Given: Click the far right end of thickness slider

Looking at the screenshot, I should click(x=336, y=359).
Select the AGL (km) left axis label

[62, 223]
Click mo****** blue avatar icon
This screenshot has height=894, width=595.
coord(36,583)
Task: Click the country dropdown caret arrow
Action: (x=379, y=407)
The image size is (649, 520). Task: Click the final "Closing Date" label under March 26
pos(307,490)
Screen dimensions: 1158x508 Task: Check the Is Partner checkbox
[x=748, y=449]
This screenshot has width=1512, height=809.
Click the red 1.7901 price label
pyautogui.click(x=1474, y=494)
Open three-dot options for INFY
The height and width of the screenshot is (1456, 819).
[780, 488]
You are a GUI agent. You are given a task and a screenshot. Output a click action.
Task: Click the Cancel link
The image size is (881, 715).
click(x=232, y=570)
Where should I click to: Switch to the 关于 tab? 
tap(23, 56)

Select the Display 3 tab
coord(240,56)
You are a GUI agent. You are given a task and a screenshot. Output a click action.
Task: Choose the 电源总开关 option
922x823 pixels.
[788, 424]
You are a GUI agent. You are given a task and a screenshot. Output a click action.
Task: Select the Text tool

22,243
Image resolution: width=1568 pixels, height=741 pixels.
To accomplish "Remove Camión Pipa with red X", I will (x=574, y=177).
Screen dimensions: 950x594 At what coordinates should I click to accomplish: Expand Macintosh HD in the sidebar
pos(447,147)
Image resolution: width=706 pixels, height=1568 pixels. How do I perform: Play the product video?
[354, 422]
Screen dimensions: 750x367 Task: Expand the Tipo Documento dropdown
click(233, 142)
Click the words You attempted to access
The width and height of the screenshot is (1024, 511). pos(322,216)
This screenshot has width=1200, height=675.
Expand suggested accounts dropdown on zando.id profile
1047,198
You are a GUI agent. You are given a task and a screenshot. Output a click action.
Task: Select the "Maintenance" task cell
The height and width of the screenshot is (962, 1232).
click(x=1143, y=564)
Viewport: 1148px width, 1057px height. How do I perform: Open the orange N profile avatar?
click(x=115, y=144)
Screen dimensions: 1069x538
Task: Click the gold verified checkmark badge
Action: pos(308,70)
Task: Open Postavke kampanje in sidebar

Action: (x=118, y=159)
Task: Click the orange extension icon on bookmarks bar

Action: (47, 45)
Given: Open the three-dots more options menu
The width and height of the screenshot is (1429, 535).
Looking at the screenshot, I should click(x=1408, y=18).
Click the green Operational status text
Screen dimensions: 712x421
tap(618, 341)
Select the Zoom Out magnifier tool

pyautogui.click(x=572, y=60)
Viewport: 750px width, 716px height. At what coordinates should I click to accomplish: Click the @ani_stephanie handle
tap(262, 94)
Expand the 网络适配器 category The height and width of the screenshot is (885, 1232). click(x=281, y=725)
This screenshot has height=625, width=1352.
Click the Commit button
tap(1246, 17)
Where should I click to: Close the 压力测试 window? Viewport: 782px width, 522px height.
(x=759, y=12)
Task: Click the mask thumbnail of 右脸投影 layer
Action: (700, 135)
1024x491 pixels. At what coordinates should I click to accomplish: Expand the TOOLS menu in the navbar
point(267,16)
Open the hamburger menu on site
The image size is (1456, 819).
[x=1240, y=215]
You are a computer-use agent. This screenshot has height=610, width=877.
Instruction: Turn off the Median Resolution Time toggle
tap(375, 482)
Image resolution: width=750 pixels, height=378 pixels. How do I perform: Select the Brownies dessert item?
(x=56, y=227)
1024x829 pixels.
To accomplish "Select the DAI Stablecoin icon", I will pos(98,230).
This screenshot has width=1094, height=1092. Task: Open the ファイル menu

^^^^^^^^

What is needed: The required output is every line of the entries, starting at the one that contains "Image resolution: width=750" and ending at the last, copied exactly.

Response box:
Image resolution: width=750 pixels, height=378 pixels. How do I perform: Select the Brownies dessert item?
(x=56, y=227)
1024x829 pixels.
To accomplish "Select the DAI Stablecoin icon", I will pos(98,230).
This screenshot has width=1094, height=1092. Task: Open the ファイル menu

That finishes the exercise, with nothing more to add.